• _Set exercise_
Rewrite the records below, from the line containing "You are a computer-use agent. The width" through the line containing "Open the 项目", inclusive, as a numbered list with blank lines omitted.

• _Items_
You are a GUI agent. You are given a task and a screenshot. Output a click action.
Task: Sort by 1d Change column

* * *

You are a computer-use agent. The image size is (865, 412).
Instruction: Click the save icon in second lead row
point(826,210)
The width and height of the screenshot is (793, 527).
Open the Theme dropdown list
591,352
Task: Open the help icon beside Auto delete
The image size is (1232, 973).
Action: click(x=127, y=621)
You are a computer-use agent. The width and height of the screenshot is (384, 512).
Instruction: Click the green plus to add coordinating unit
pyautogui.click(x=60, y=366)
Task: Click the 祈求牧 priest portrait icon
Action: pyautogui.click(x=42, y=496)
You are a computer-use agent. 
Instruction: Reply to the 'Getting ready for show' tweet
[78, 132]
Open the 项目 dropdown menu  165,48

• _Response to the exercise_
1. You are a computer-use agent. The width and height of the screenshot is (384, 512).
2. Instruction: Click the green plus to add coordinating unit
3. pyautogui.click(x=60, y=366)
4. Task: Click the 祈求牧 priest portrait icon
5. Action: pyautogui.click(x=42, y=496)
6. You are a computer-use agent. 
7. Instruction: Reply to the 'Getting ready for show' tweet
8. [78, 132]
9. Open the 项目 dropdown menu  165,48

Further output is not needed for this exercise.